Aim of the exercise – Set down word for word the part of the passage on giving deposition testimony below that begins at the words "Special Considerations When" and ends after the words "during the trial.".

Passage shown –

Segment Open

Some witnesses bring notes or documents with them to the deposition. While this is perfectly appropriate, you should be aware that the attorneys conducting the deposition have the right to ask to review the documents you brought with you. If you don't want to share this information, don't bring the documents with you to the deposition.
Once the deposition begins, you should listen to the questions carefully to be sure that your answers provide the information being requested. If you don't understand the question, ask the attorney to restate it. If you don't know the answer to the question or if you don't remember, you should say so. If at any time during the deposition you remember information that pertains to a topic previously covered, you should let the attorney conducting the deposition know. Keep in mind that the court reporter is trying to take down everything said during the deposition. You must speak clearly and slowly, and be sure you are not speaking at the same time as someone else. Wait until the question is finished before you start to answer. Regular breaks are typical in depositions. If at any time during the deposition you feel you need a break, feel free to ask for one.
The mere fact that a deposition is taken outside of a traditional courtroom does not mean that your testimony is any less important. As a result, you should take the procedure just as seriously as you would if it were in a courtroom. Depositions help the lawyers learn more about the facts of the case and often promote the settlement and resolution of those matters that ought to be settled. Therefore, deposition testimony is extremely valuable. For that reason, many of the rules that apply to testifying in court, discussed below, apply in a deposition setting.
Special Considerations When Giving Deposition Testimony
Testifying in court can be intimidating, but, as with any sworn testimony, the most important thing to remember is to tell the truth. Often the nervousness or fear related to giving trial testimony comes from a lack of familiarity with the process or a lack of knowledge about what is likely to happen. Hopefully, these materials will provide information to make the process easier.
Before You Testify
Contact the attorney who scheduled your testimony or issued the subpoena requiring your presence in court, and ask what he or she plans to ask you at trial. It is appropriate for you to try and learn what will be asked of you during the trial.

Segment Closed

Information shown –
Segment Open

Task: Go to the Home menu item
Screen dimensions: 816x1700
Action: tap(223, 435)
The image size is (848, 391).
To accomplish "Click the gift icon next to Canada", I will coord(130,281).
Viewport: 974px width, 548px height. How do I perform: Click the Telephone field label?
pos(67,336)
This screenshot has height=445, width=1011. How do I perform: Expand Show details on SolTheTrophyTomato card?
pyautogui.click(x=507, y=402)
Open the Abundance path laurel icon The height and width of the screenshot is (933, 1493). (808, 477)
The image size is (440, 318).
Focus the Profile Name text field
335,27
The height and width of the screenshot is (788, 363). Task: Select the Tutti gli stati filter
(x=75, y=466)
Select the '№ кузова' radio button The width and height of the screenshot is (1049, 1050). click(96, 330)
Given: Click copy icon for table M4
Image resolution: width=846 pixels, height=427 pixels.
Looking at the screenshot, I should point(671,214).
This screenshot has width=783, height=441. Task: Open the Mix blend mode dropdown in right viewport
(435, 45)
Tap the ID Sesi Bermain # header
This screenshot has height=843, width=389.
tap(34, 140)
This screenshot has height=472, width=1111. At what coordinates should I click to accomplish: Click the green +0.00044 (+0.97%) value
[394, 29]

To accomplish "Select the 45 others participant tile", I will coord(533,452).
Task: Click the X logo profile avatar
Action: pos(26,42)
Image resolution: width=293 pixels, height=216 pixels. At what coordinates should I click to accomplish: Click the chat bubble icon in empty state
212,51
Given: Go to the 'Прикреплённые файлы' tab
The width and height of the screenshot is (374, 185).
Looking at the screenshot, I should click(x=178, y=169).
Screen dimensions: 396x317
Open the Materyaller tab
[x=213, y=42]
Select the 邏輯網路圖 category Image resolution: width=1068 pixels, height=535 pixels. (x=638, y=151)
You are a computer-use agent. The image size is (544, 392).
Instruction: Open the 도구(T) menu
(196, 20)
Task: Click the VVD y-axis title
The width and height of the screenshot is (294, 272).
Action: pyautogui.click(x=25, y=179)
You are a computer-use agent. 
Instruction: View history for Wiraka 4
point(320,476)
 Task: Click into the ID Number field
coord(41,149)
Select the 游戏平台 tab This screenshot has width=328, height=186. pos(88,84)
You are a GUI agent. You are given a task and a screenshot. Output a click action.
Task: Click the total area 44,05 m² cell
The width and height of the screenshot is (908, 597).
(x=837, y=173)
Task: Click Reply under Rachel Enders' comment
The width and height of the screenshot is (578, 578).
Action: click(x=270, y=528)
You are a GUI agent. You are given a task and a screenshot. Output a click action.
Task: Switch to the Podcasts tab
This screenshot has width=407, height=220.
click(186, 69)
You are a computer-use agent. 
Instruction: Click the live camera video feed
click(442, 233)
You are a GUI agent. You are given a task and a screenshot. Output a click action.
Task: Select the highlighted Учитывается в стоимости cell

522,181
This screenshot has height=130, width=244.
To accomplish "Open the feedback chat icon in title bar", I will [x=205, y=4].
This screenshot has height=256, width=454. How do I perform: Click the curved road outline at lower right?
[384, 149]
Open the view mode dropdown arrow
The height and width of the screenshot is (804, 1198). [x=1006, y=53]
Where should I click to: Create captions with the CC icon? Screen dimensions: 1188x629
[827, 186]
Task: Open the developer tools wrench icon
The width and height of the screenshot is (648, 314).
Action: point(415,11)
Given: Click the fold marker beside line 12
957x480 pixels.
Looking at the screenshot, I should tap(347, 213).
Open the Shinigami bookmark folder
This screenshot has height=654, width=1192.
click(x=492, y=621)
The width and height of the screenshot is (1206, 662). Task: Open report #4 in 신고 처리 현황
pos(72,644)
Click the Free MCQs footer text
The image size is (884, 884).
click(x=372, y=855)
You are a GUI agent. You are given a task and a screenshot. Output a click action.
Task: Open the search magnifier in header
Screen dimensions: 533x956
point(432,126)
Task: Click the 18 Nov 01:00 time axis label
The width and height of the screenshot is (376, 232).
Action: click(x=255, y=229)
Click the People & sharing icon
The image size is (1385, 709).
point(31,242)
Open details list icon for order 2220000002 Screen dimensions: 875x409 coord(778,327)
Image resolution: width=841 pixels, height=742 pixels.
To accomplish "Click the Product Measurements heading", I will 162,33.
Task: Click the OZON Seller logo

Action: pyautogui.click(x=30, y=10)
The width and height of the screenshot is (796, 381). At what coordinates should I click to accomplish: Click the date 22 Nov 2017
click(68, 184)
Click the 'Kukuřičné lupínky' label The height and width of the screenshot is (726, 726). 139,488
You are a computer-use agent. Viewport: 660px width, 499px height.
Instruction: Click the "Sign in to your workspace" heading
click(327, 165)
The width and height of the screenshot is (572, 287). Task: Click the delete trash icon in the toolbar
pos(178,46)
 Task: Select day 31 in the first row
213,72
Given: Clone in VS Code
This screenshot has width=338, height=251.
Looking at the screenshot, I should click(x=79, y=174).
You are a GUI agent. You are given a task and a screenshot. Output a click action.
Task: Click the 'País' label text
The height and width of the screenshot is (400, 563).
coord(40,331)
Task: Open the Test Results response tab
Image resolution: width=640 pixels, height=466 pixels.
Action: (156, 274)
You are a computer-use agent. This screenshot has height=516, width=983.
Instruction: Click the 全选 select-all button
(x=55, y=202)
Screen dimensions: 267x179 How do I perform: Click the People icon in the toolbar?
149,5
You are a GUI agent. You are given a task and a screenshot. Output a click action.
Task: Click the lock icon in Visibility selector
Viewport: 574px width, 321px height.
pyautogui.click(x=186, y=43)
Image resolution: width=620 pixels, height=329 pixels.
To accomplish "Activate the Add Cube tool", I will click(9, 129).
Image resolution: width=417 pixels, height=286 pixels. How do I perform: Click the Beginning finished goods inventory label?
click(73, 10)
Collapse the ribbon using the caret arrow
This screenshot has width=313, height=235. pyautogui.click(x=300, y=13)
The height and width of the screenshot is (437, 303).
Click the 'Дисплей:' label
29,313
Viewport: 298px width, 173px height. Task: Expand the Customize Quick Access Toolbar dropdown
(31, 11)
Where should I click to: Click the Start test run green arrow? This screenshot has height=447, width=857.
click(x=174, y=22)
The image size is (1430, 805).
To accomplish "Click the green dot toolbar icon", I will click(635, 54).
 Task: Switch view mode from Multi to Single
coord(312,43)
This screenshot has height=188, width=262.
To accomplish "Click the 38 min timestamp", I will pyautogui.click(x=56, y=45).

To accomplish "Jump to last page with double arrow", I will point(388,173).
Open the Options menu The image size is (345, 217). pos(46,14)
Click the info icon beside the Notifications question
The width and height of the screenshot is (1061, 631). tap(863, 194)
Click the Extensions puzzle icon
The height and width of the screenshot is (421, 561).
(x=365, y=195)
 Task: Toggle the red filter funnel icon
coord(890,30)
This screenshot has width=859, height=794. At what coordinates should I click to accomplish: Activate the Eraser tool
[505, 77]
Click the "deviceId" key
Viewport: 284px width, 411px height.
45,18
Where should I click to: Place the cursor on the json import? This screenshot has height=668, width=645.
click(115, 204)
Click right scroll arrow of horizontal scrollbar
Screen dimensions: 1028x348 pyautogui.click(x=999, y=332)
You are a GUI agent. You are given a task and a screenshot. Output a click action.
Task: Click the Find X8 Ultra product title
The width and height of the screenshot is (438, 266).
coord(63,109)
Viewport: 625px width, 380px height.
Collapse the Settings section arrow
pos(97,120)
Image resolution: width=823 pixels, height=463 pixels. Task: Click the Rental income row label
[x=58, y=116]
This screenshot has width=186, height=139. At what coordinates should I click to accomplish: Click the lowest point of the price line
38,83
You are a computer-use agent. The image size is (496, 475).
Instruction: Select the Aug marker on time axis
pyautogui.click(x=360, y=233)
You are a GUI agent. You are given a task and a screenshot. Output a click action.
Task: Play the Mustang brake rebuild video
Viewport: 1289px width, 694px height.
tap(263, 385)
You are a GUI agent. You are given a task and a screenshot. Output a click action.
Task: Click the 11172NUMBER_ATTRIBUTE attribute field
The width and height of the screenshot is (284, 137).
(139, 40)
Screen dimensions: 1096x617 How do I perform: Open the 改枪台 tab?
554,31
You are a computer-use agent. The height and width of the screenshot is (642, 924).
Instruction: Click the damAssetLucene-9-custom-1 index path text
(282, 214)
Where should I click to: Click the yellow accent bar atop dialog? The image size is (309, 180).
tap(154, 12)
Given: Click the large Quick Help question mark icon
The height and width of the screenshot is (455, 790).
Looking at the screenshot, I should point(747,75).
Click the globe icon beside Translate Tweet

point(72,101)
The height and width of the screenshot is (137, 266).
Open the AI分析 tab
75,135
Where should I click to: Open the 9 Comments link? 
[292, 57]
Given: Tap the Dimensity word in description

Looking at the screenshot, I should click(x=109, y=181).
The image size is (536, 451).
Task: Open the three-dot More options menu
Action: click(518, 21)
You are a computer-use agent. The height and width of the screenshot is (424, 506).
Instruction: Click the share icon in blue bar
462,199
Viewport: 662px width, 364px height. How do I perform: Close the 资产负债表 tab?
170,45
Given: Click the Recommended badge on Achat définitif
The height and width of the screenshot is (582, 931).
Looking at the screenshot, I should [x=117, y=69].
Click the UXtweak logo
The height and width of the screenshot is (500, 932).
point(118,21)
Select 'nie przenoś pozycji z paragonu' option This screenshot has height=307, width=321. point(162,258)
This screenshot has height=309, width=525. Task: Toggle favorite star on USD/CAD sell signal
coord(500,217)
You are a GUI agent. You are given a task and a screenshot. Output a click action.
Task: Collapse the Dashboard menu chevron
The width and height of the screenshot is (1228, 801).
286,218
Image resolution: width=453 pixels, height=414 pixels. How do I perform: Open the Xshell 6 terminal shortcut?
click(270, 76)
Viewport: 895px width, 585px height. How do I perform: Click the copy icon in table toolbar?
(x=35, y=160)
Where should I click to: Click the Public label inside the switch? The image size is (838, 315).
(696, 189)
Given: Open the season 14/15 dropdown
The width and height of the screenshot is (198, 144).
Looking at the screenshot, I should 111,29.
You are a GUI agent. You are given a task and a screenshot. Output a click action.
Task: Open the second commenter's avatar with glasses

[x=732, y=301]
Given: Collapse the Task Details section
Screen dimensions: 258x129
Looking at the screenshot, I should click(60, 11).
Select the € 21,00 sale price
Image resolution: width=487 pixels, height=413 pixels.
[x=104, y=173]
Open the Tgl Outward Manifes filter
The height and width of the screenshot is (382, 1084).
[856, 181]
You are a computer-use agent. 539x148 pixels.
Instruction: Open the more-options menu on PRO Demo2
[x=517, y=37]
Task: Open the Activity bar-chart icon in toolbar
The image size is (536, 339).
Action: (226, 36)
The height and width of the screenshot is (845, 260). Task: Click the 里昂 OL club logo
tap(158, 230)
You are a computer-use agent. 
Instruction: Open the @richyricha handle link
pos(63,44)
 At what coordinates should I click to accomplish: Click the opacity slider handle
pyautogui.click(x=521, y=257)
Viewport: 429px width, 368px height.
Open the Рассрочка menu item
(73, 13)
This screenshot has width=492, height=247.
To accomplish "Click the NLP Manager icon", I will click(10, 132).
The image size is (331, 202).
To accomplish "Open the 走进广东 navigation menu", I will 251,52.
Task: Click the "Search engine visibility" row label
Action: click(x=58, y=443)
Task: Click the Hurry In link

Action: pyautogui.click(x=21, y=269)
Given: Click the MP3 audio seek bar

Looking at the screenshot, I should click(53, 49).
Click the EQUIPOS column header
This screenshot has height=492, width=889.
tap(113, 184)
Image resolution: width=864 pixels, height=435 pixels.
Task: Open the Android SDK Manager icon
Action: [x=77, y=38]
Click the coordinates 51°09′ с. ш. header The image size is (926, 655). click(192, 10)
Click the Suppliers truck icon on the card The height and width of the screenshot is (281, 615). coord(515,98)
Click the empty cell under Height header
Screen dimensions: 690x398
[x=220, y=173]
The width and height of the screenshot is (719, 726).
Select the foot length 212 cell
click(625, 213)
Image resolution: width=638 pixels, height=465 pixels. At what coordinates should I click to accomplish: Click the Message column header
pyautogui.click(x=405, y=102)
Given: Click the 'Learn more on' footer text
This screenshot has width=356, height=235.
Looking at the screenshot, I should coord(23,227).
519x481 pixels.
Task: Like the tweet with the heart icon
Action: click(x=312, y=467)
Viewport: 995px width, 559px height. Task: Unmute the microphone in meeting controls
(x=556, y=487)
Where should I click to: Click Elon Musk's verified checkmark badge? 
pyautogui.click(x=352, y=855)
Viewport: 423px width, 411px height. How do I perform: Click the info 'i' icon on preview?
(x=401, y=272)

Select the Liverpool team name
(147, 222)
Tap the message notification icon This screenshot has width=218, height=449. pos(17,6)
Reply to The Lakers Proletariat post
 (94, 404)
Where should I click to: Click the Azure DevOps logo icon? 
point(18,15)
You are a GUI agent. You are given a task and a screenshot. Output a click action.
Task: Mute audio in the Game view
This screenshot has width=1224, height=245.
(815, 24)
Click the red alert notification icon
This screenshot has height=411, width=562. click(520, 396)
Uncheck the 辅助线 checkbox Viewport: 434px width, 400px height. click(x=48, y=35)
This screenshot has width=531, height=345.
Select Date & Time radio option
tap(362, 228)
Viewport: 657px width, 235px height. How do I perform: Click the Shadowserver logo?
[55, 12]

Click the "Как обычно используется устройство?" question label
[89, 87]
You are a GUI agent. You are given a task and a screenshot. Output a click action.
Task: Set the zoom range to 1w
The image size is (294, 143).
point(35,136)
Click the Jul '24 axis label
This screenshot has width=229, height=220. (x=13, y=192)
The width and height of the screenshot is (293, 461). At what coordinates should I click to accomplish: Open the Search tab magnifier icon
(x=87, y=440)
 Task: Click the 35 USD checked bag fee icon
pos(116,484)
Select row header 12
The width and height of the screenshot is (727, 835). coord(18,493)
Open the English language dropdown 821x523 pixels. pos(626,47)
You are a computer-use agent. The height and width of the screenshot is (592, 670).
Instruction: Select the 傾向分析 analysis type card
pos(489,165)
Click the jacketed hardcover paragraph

Segment Closed

Finished exercise –
Special Considerations When Giving Deposition Testimony
Testifying in court can be intimidating, but, as with any sworn testimony, the most important thing to remember is to tell the truth. Often the nervousness or fear related to giving trial testimony comes from a lack of familiarity with the process or a lack of knowledge about what is likely to happen. Hopefully, these materials will provide information to make the process easier.
Before You Testify
Contact the attorney who scheduled your testimony or issued the subpoena requiring your presence in court, and ask what he or she plans to ask you at trial. It is appropriate for you to try and learn what will be asked of you during the trial.